— SOURCE PASSAGE —
According to a new report by Adobe, 77% of respondents living with a disability say their workplace has done a better job supporting them since the onset of the pandemic. A similar number of respondents say their coworkers are mindful of their unique needs in their interactions.
The pandemic reshaped how we work, increasing our reliance on digital technology. The way companies think about accessible and inclusive design is moving up on the list of priorities. More and more organizations are increasing their support for employees with disabilities, according to Forrester’s annual Global State Of Design Teams Survey.
Adobe’s survey results complement Forrester’s predictions, highlighting how work environments have changed over the course of the pandemic and how accessibility and inclusivity will evolve with new ways of working.
The survey also found that 77% of people agree that their workplace has improved how they support disability needs since the start of the pandemic; however, while 68% agree training is currently adequate, others say more work can be done around disability etiquette.

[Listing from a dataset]
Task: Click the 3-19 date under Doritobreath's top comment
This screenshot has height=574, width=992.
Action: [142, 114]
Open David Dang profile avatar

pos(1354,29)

— BRIEF 1 —
According to the workplace accessibility report, why do Adobe's survey results complement Forrester's predictions?
— BRIEF 2 —
In the workplace accessibility report, restate the passage from "The pandemic reshaped" up to and including "around disability etiquette.", swapping "inclusivity" for "inclusion".
— BRIEF 3 —
Extend the report on workplace support for employees with disabilities, picking up right after its final sentence.

— ANSWER BOX 1 —
They highlight how work environments have changed over the course of the pandemic. They also show how accessibility and inclusivity will evolve with new ways of working.

— ANSWER BOX 2 —
The pandemic reshaped how we work, increasing our reliance on digital technology. The way companies think about accessible and inclusive design is moving up on the list of priorities. More and more organizations are increasing their support for employees with disabilities, according to Forrester’s annual Global State Of Design Teams Survey.
Adobe’s survey results complement Forrester’s predictions, highlighting how work environments have changed over the course of the pandemic and how accessibility and inclusion will evolve with new ways of working.
The survey also found that 77% of people agree that their workplace has improved how they support disability needs since the start of the pandemic; however, while 68% agree training is currently adequate, others say more work can be done around disability etiquette.

— ANSWER BOX 3 —
Additionally, the survey found that greater workplace accessibility is considered a benefit by many (84%), but an awareness gap still exists. Encouragingly, more training is being embraced, as 77% of people surveyed are interested in learning more about supporting accessibility in the workplace, including topics like mental health, wellness, and tips for working with different learning styles.
The survey also looked at how supporting disability inclusion not only benefits businesses overall but how it can also help retain and recruit employees. The number of Americans quitting their jobs is at record rates. According to the survey, accessibility and inclusivity benefits are a key deciding factor for the disability community navigating their career journey (74%). The desire for these benefits is especially true among millennials (80%).
For this report, Adobe surveyed 1,000 full-time workers, part-time workers, and students based in the U.S.